Malgré les difficultés, cette fois ils ont pu s’appuyer sur toutes les versions de BRMC accumulées au fil des années. Le groupe n’a jamais voulu se laisser enfermer dans un genre, et cette liberté se ressent : entre rock bluesy, psychédélisme et racines americana, Wrong Creatures voyage dans l’histoire du rock, avec des détours inattendus et une conscience bien ancrée dans le présent. Leur objectif reste de repousser leur propre jeu musical, toujours avec le live en ligne de mire. « On a capté des performances vraiment cool sur cet album », dit Hayes.
Little Thing Gone Wild — une chevauchée sale et puissante de riffs lourds — est le premier extrait. C’est aussi l’inspiration du titre de l’album :
« Lord you hear me loud into my soul speaker, why won’t you let me out, you’ve got the wrong creature. »
Been explique : « Ce sentiment d’être enfermé en soi-même, de devoir constamment gratter et se débattre pour sortir. Et cette idée obsédante qu’on est peut-être mal foutus dès le départ. On veut croire qu’on est des êtres élevés, mais on finit souvent comme tous les autres cochons, à se battre pour quelques truffes. Peut-être que Dieu s’est simplement trompé quelque part. »
Au-delà de la provocation, Wrong Creatures est un retour à l’alchimie originelle du groupe. De la ballade sombre à la Nick Cave avec Haunt, au punk garage de Little Thing Gone Wild, BRMC y étale toutes ses forces. Les significations restent floues, par peur des malentendus passés. « J’écris souvent sur la mort, » dit Hayes. « Comme une conversation. C’est sombre, mais c’est mon humour noir. » La mort, comme sujet, permet d’explorer erreurs et regrets. En les transformant en riffs et rythmes pesants, le groupe purifie ses démons — et offre au public un exutoire émotionnel.

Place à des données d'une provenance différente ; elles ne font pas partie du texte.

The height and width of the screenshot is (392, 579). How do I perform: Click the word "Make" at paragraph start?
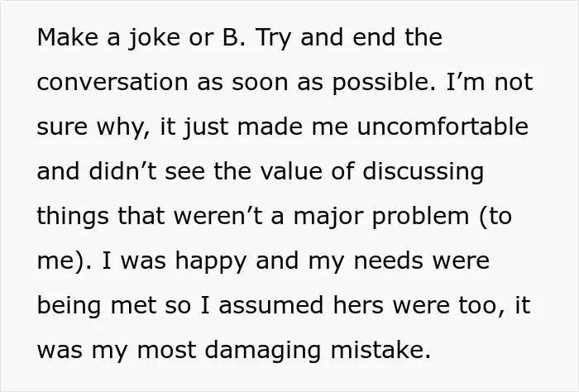coord(68,37)
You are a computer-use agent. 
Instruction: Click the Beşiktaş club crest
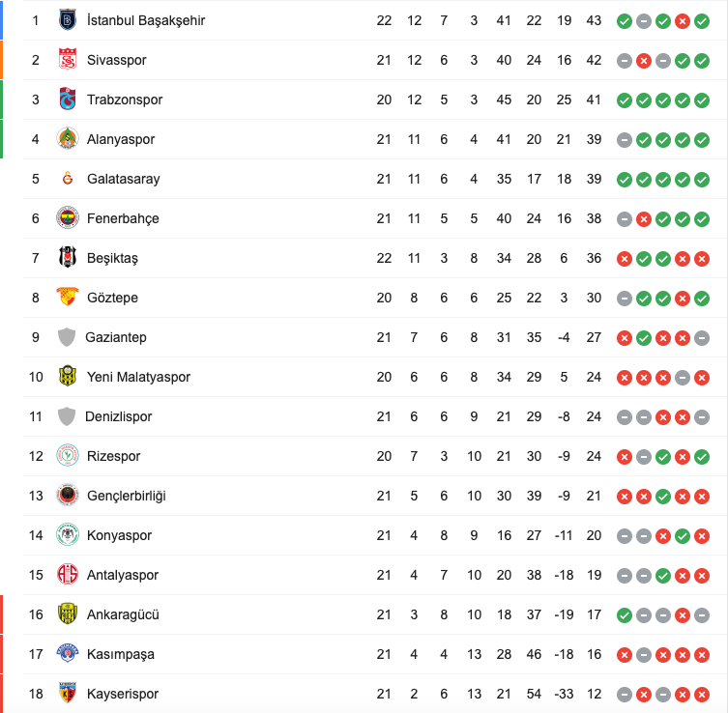67,258
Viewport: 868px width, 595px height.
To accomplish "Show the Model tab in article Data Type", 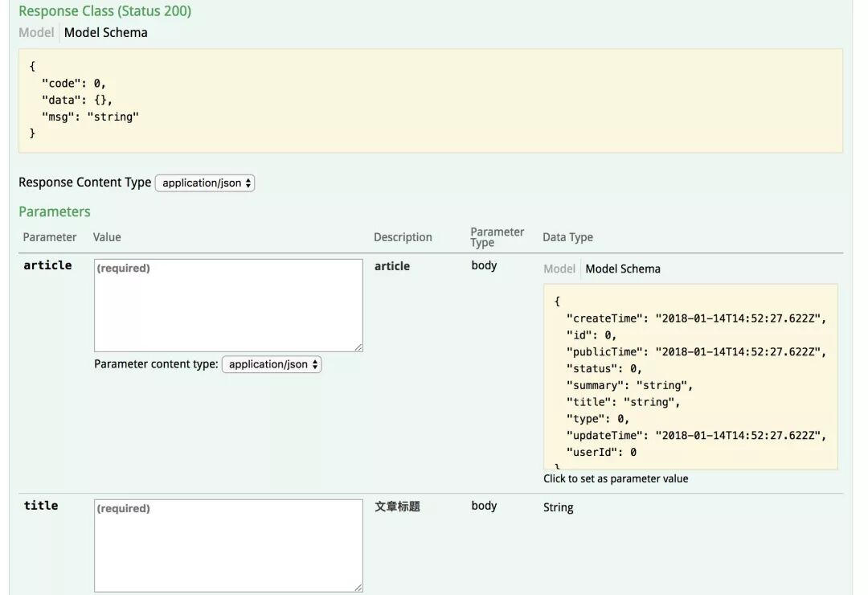I will tap(559, 269).
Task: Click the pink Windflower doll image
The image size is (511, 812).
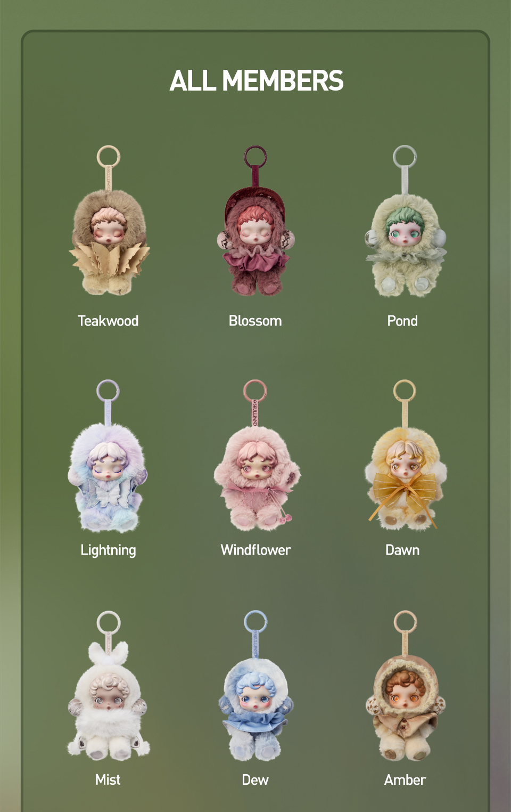Action: [257, 456]
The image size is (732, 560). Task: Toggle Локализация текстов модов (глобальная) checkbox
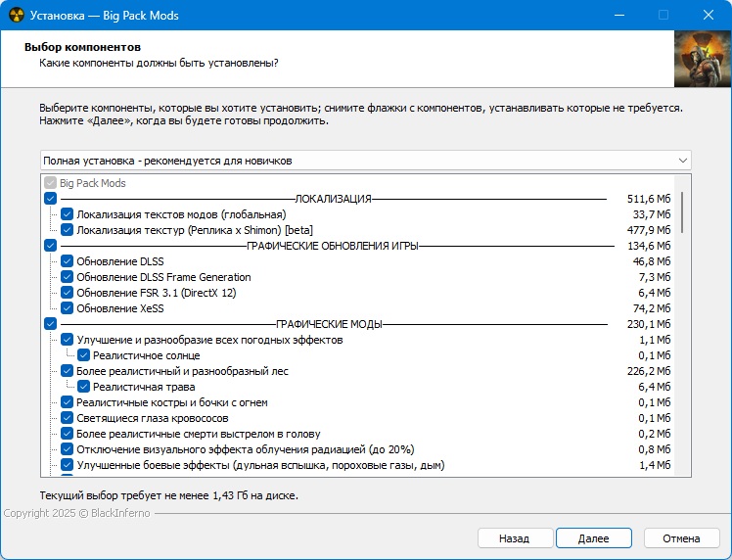[x=67, y=214]
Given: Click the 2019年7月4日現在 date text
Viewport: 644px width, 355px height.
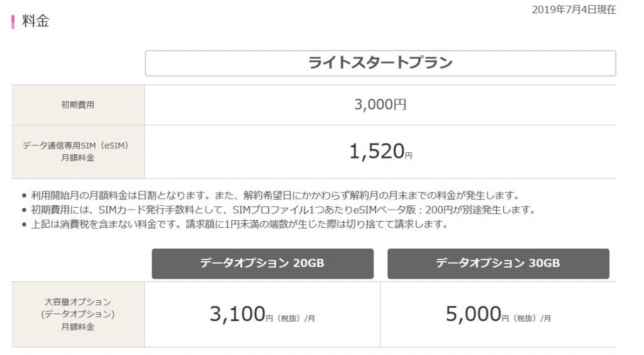Looking at the screenshot, I should point(574,9).
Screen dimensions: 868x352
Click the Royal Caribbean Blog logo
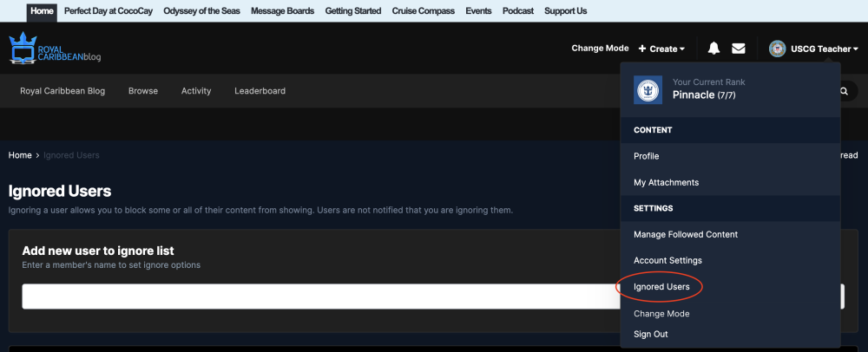coord(56,49)
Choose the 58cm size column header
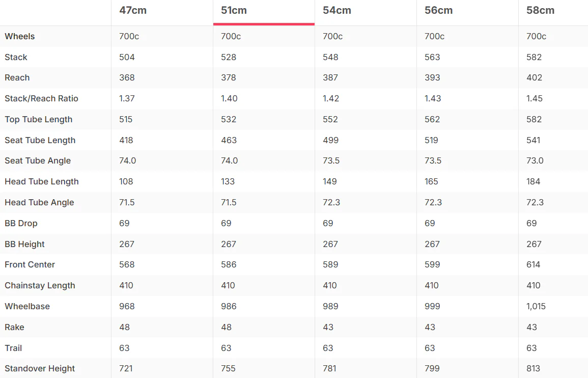The height and width of the screenshot is (378, 588). point(540,11)
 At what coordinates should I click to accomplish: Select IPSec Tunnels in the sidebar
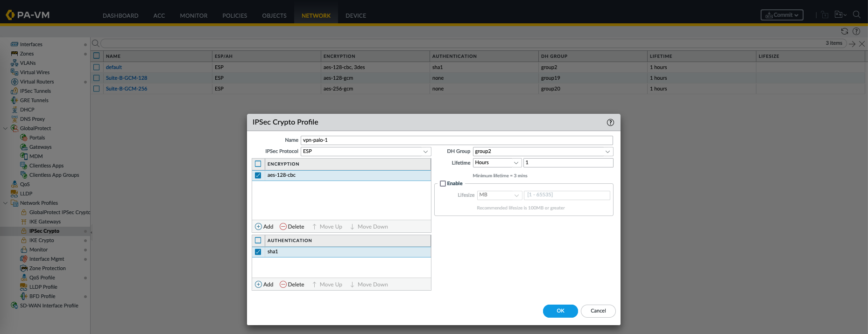pos(35,91)
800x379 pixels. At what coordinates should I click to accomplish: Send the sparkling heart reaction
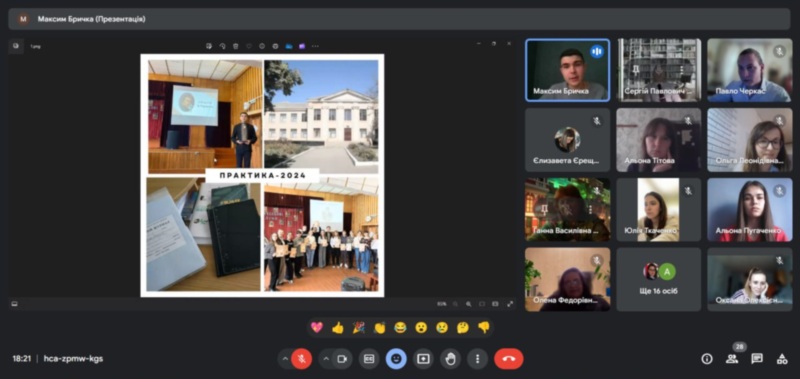coord(317,327)
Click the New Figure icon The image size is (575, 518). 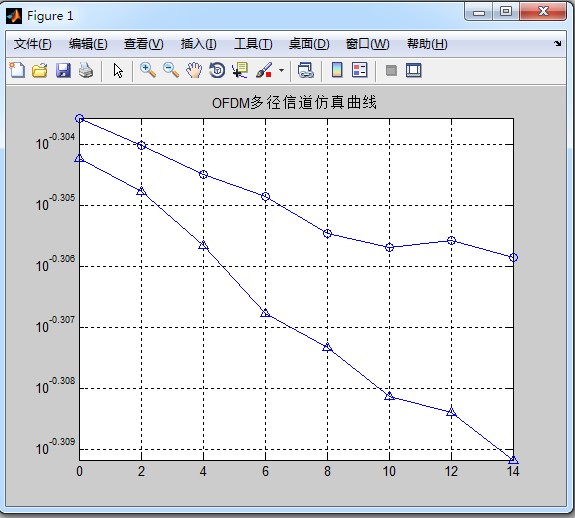[17, 70]
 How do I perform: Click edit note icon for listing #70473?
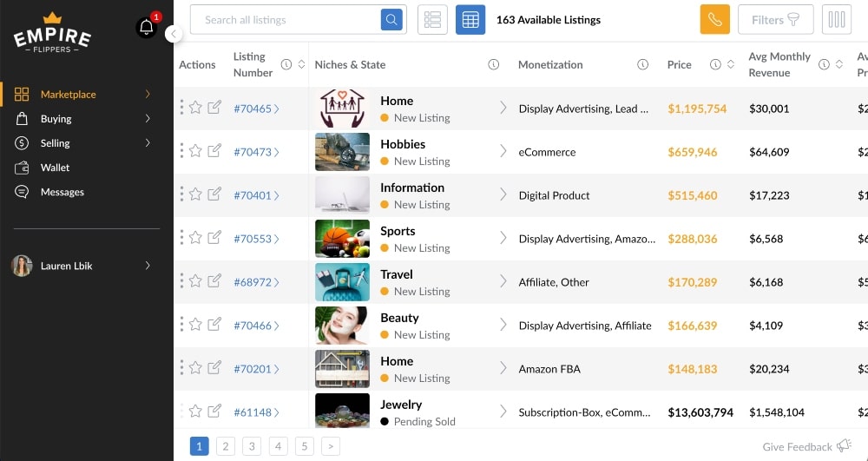tap(214, 151)
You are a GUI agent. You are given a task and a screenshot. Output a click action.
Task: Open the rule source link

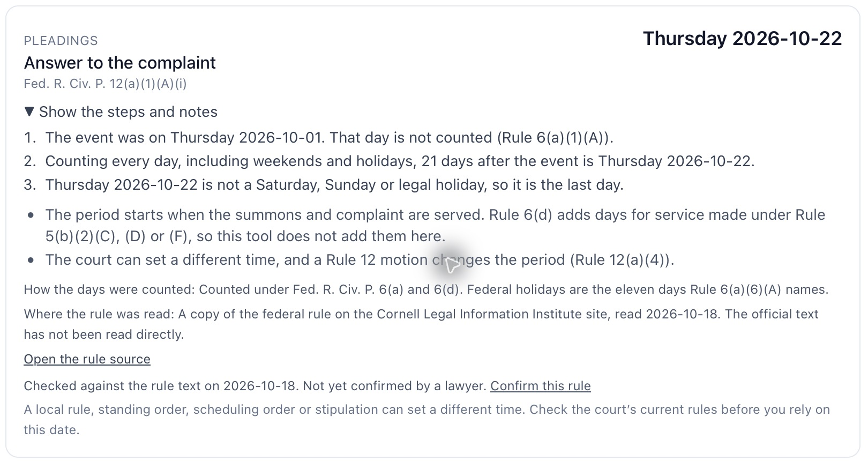pos(87,359)

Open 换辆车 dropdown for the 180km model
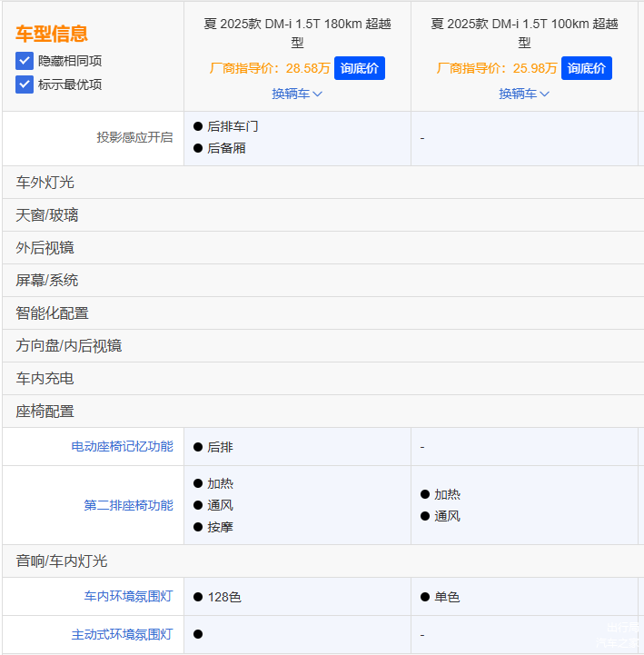coord(297,94)
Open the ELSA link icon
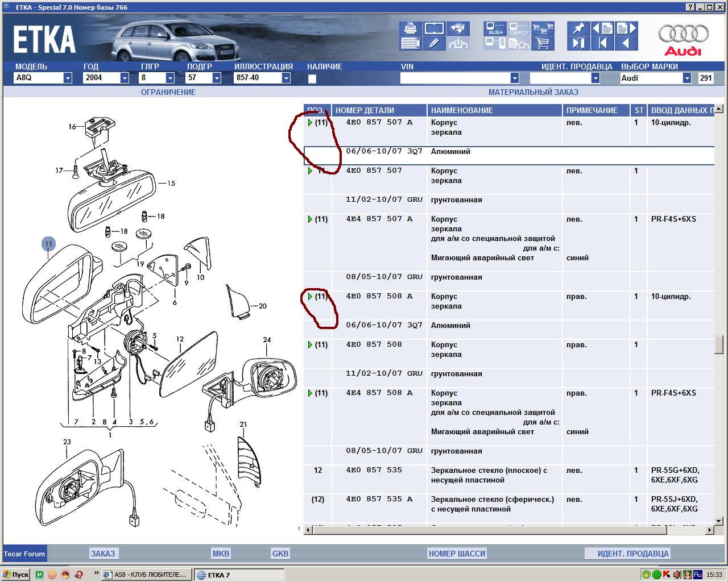Viewport: 728px width, 582px height. 495,28
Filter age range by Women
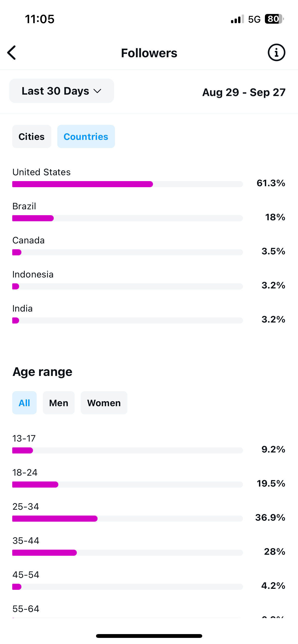 (x=104, y=403)
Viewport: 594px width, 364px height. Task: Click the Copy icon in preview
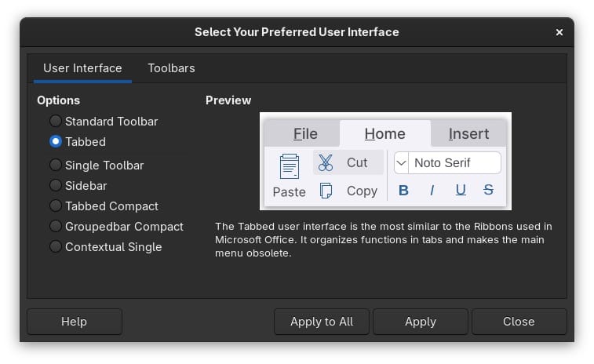tap(326, 191)
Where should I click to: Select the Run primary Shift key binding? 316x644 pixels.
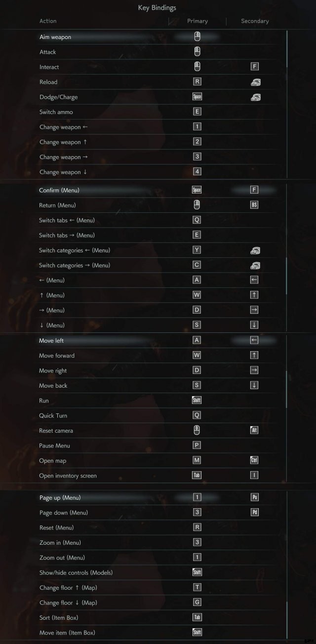click(x=197, y=401)
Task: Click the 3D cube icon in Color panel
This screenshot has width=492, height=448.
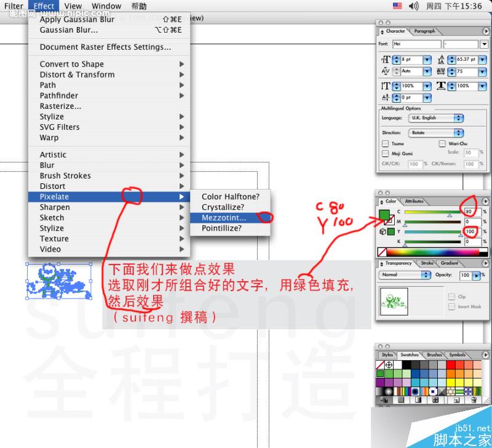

Aujourd’hui, BRMC survit dans un monde dominé par la pop flashy et le hip-hop. Après des années de hauts et de bas, ils ont appris à faire le tri et à se concentrer sur l’essentiel. « On est une île à nous seuls », dit Been. « Les groupes, c’est comme des couples mariés trop jeunes, qui ont eu douze gosses, et qui finissent par se détester. Mais ces gosses, ce sont les chansons. Et malgré les disputes, tu reviens toujours, à cause de ce que vous partagez. » Un demi-sourire flotte entre eux. « C’est brutal, mais c’est beau. »
Ce qui est le plus beau, c’est qu’après tout ce temps, ils arrivent encore à se surprendre. « Sur cet album, j’ai ressenti un vrai lien avec la musique, plus qu’avec les mots », dit Hayes. « Et ça m’a touché. »
Aussi sombre que soit le monde de BRMC, il reste une lueur.